A spokesperson for the Department of Labor did not respond to questions about the agency’s budget but said the Wage and Hour Division “plans to review its [agreements] with each of the states.”

Outside the executive branch, there has been some attention paid to the issue, but it’s not yet a widespread policy concern. Mark Warner, a Democratic U.S. senator from Virginia, has been pushing for money to fund the Department of Labor’s contingent worker survey. He says he became interested in the issue via the gig economy—which he first thought was a major disruption, and then realized was just a small piece of a broader change. “Initially, I focused a lot on gig workers because here you have these hot new companies that seem to be transforming the traditional notion of work,” he said in an interview. “What I found when I dug a bit deeper … was this was the next iteration of something that had started in the 1990s where corporations decided that every function that was not core to their mission would be outsourced.”

Elsewhere in Congress, it’s hard to find people engaged on it. In part this may be because lawmakers are hesitant to criticize their colleagues on an issue that hasn’t become polarized politically yet; they are still hoping to find common ground. But there’s frustration among congressional aides and labor policy experts about congressional inaction. “Everyone thinks of this issue as an app problem with Uber, Lyft and TaskRabbit,” said a second Democratic congressional aide. “People don’t realize that you go to a hotel and the workers are subcontracted out. You go to a restaurant and it’s the same thing.
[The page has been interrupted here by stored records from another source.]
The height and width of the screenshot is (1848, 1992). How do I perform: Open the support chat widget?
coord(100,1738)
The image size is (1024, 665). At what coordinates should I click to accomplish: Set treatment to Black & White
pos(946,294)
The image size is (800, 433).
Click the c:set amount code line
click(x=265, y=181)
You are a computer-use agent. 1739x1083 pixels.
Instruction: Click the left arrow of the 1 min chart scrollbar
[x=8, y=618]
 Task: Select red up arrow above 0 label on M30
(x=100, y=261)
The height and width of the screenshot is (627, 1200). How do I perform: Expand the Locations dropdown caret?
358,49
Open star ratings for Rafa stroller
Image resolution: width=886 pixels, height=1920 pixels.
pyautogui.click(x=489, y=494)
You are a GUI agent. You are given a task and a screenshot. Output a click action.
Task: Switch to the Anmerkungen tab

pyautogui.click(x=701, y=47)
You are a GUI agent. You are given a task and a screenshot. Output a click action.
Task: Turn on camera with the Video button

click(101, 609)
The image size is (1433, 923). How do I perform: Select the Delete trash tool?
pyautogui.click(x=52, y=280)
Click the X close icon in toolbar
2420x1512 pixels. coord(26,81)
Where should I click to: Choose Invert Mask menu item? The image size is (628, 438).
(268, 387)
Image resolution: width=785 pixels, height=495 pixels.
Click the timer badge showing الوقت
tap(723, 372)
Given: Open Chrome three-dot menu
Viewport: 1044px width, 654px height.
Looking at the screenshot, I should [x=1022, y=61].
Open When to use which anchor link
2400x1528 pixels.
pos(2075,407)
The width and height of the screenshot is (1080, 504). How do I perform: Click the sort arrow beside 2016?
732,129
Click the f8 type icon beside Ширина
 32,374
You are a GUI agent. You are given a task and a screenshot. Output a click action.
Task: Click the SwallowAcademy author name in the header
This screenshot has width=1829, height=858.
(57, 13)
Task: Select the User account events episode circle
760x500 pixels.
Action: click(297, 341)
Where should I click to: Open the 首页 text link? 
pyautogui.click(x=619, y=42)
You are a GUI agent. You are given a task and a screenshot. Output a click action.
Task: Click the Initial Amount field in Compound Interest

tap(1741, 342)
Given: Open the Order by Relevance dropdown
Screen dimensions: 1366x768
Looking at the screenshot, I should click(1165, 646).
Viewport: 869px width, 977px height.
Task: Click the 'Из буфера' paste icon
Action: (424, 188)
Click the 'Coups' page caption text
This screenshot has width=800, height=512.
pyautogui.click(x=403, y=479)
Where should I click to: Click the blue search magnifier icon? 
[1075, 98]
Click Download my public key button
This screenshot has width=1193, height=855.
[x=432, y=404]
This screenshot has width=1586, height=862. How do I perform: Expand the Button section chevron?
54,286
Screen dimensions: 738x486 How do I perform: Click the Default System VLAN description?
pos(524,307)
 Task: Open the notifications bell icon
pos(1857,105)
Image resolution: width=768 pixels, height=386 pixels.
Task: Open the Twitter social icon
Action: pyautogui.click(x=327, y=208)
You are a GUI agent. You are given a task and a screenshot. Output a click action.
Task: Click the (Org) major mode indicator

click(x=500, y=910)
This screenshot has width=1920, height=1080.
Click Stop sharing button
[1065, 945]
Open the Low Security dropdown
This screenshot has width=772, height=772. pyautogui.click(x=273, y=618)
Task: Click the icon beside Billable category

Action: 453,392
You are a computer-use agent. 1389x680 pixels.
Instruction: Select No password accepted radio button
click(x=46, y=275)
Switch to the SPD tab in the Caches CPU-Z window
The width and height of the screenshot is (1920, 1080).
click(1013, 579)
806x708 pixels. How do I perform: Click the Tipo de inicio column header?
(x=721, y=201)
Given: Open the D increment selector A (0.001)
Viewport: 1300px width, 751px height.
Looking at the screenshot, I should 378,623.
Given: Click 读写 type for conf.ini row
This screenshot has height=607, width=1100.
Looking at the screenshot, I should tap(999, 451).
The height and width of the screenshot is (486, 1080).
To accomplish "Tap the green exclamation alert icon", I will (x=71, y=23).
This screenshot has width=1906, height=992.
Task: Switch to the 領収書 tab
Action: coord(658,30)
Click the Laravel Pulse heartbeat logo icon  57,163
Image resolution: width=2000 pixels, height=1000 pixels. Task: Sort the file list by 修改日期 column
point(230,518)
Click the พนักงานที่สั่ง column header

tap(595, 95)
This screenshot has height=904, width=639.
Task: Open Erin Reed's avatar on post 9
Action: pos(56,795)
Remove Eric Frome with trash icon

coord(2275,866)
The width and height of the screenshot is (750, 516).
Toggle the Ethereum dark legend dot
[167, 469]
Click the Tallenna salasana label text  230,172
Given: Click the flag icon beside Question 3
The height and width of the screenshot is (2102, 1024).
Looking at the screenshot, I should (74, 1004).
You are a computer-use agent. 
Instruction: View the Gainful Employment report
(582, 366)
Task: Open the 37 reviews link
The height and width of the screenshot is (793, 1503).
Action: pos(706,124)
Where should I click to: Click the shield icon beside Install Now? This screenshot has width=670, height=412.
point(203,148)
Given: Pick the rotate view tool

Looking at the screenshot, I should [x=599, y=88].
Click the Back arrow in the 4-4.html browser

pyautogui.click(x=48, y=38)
It’s becoming so prevalent, and people don’t realize it.”

To see the problem through the lens of startups, as many lawmakers do, makes it seem less like a problem for today’s workers and more a future problem, like robots and automation. In my conversations with lawmakers for this article, most said the most important thing Congress can do right now is to acquire information and collect more data to tackle the problem someday.

“Right now, we’re still trying to go through the stage where we are trying to better understand this transition,” said Senator Todd Young, a Republican from Indiana and member of the Senate subcommittee that oversees labor issues. Young co-authored a letter last year asking the DOL to request money to run its contingent worker survey annually. “This is why data collection is so important,” he said.

“We need policies that are up-to-date today, let alone forward looking, and we are behind,” said Representative Suzan DelBene, a Democrat from Washington who has co-authored legislation with Warner on the issue. She said she’s asked the GAO for a report on the impact of automation on the economy. “We first have to define the problem.”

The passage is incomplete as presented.